In nearly 30 years of spending my time on the most useless endeavour known to mankind - writing about music - I've been lucky enough to meet and interview many of my heroes. My general interview archives are elsewhere. 'Lumpy Gravy' is reserved for the lumpiest, and most exquisite, artists.

Tuesday, May 25, 2004

I think I exist, therefore I am. Vanity, vanity...

The intention of this particular blog project is two-fold:
1) It's a way to archive the results of some of my journalistic activities over the past 26 years or so.

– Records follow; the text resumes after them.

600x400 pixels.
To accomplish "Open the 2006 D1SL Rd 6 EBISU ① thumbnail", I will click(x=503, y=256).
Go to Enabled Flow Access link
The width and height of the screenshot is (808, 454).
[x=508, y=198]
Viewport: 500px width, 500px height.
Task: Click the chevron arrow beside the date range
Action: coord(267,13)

I'm always meeting people who want to see some decaying old feature I wrote back in the days before the internet (and mostly written on crappy old typewriters); while it's going to be a 'long project with no prospect', I like the idea of some of these pieces having a life outside their intended consumption date.
2) It's also a way to REVIEW these pieces, add thoughts and ideas that the separation of time (and hopefully a little wisdom) has provided.
For those in a position to employ me and pay me vast sums of cash for my sterling abilities, I append a (loose) WORK HISTORY:

Grew up on the rough side of suburban Hamilton, a painfully boring riverside town smudged somewhere on the central geography of New Zealand's north island, and famous for its super green super phosphate grass and the fluffy white things that eat it, then get slaughtered for the privilege. Baa-aah.
Attended the Wellington Polytechnic year-long journalism course in 1978.
Began training as a sub-editor at Wellington's Evening Post in December of that year. Started free-lancing for NZs only rock music magazine, Rip It Up, and in 1979 somehow conned the Evening Post into hiring me as their music/entertainment writer/reviewer.
Started my own freebie music paper late 1979. Its unfortunate title was In Touch, but in its two-and-a-half years of sporadic publication, the mag ably catalogued the unique, arty post-punk music scene in Wellington, and provided a bit of spiked substance to a soft-cock publishing scene.
Left the Evening Post's full-time employment in 1981, but continued to besiege them with my putrid prose and pompous predications until 1988.
My magazine osmosed from In Touch to IT to TOM, a controversial 'arts and entertainment' listing that leeched into the city's fabric for a further two-and-a-half years.
These magazines - together with my writing experience for the 'dailies' - were my baptism by fire in publishing. At various times I was editor, publisher, sales rep, past-up flunkie, typesetter, proof-reader, photographer. Finally, the magazine's tart tongue finally proved its undoing, and I escaped for the first and only time to the land of publicity.
For the next 18 months, I served time at TVNZ as a Publicity Journalist, where I worked with a team who supplied 'ready-made' pieces to hundreds of newspapers around the country. Alarmingly, the newspapers dutifully printed these sly puff pieces as legitimate copy. One of my main jobs was generating publicity for music programmes like the oft-lamented RWP (Radio With Pictures).
Saved from a life of tv-land purgatory by Listener (NZ tv listing magazine) editor David Beatson in 1987, I was drafted in to launch NZs first power-packed teen read, RTR Countdown. Though it was a chart-based publication, I tried to combat the shallowness of 'teen' magazines by addressing controversial issues, bringing in loads of humour and some of the best, sharpest writers I could find. I remember the marketing department's distillation of audited figures: 'RTR Countdown penetrates 40 percent of the teen market.' Iffy.
RTR was a magazine phenomenon in NZ, and raised the stakes for this type of publication. But New Zealand, being hung up on the hip cachet of an imagined 'alternative' market, found it impossible to acknowledge this.
After seven years of fragmenting markets and genres, the magazine's owners decided to discontinue the title, rather than invest in a burgeoning youth market.
Having continued to freelance for various publications over the years (including a tenure as the Listener's music reviewer, the short-lived New Zealand Rolling Stone, and the Sunday Times) I headed off into the journalistic wilderness, sharpening my pen for the Sunday Star Times, the Shortland St magazine, the Sky channel publication, and many others.
I'd had a wee project in mind for some years: a record shop with a cafe-type ambience with a multi-media dimension, a library-type depth of information. Thus, the ironically-titled Beautiful Music, finally unleashed in 1996, which blessed me with a completely new dimension to my musical education.
Finally disentangling myself in 2004, I'm continuing my freelance music writing for NZ publications like Metro, Real Groove, and The Listener.
The word drives me, art inspires me. I'm still stuck twixt the two.